Second part: making the two profiles, one that is identical to the one we had so far, and one for the transformer case. To achieve this, we create two new Rocks profile and tell Syskit that they use the base one. Finally we add some more dependency selection that is then limited to these new profiles. At the end, we refine the follower definition in the no-transformer case to match what we had beforehand.

profile 'RocksWithoutTransformer' do
  use_profile BaseRocks
  define 'follower', follower_def.use(TutSensor::Task, 'target_pose' => leader_def)
end
profile 'RocksWithTransformer' do
  use_profile BaseRocks
  define 'follower', follower_def.use(TutSensor::TransformerTask)
end

Finally create the two robot configurations. We now need to have a way to select which profiles to apply from the command line. This is done through Roby’s robot configuration mechanism.

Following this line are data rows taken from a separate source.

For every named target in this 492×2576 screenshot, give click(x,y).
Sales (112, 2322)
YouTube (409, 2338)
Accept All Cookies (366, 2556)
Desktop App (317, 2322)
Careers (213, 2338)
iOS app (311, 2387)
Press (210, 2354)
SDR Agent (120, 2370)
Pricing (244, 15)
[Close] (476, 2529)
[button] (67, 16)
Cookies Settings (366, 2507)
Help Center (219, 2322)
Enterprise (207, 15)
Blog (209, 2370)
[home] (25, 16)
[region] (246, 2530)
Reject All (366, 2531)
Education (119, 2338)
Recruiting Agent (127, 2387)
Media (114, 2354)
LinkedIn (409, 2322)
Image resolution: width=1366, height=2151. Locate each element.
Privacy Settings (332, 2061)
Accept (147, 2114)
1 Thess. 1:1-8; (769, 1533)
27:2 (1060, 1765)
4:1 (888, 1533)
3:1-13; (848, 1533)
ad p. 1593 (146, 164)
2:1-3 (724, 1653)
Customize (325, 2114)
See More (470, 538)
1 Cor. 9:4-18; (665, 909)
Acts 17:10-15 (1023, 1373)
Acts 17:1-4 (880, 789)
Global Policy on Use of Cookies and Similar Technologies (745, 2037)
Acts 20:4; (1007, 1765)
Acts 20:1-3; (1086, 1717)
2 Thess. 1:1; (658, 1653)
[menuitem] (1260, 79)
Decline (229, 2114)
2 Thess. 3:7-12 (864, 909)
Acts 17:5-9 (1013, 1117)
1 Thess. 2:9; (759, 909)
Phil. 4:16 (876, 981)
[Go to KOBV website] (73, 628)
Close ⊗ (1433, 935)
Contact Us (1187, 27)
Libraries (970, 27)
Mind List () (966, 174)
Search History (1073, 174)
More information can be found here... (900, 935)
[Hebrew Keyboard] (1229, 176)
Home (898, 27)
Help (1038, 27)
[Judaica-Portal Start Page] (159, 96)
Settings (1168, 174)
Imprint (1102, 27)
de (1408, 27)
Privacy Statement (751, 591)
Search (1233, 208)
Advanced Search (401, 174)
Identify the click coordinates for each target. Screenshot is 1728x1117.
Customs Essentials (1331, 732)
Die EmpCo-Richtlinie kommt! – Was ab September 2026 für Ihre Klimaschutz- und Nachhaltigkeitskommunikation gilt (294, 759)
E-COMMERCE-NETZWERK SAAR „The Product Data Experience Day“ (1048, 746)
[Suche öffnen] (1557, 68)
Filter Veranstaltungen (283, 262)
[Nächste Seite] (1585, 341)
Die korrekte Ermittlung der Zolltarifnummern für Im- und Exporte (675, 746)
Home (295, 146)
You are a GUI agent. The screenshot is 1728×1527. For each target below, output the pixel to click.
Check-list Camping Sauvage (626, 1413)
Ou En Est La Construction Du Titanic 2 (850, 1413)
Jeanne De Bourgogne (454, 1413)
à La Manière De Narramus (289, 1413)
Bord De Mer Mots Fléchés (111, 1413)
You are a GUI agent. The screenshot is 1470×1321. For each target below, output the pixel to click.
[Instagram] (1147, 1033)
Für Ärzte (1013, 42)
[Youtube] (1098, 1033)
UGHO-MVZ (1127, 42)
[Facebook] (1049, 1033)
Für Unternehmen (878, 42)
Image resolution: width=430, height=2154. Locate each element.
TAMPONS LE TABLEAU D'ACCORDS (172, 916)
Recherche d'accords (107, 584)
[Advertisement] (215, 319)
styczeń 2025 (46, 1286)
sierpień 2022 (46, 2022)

We’ll keep the ‘tut’ robot as our non-transformer robot. Let’s now create a new tut-transformer robot for the other case:

roby add-robot tut-transformer

What we did so far is use the Rocks profile in models/actions/main.rb. Since this is the action definition for all the robots, we need to move the use_profile statement into models/actions/tut/main.rb (don’t forget to rename Rocks into RocksWithoutTransformer), which is specific to the tut robot. And do the corresponding modification in models/actions/tut-transformer/main.rb

require 'models/profiles/rocks'
class Main < Roby::Actions::Interface
  use_profile Tutorials::RocksWithTransformer
end

We also should not forget to add the use_deployments line in config/tut-transformer.rb (it is at the top of config/tut.rb). The transformer case is now available by selecting the tut-transformer robot:

syskit instanciate -rtut-transformer follower_def!

Conclusion

The profile-reusing mechanism creates scopes for definitions and selections of tasks for services. This scoping mechanism applies to all the profile elements, such as robot definition blocks or transformer configuration. In other words: if it is defined in a profile, it is scoped to this particular profile.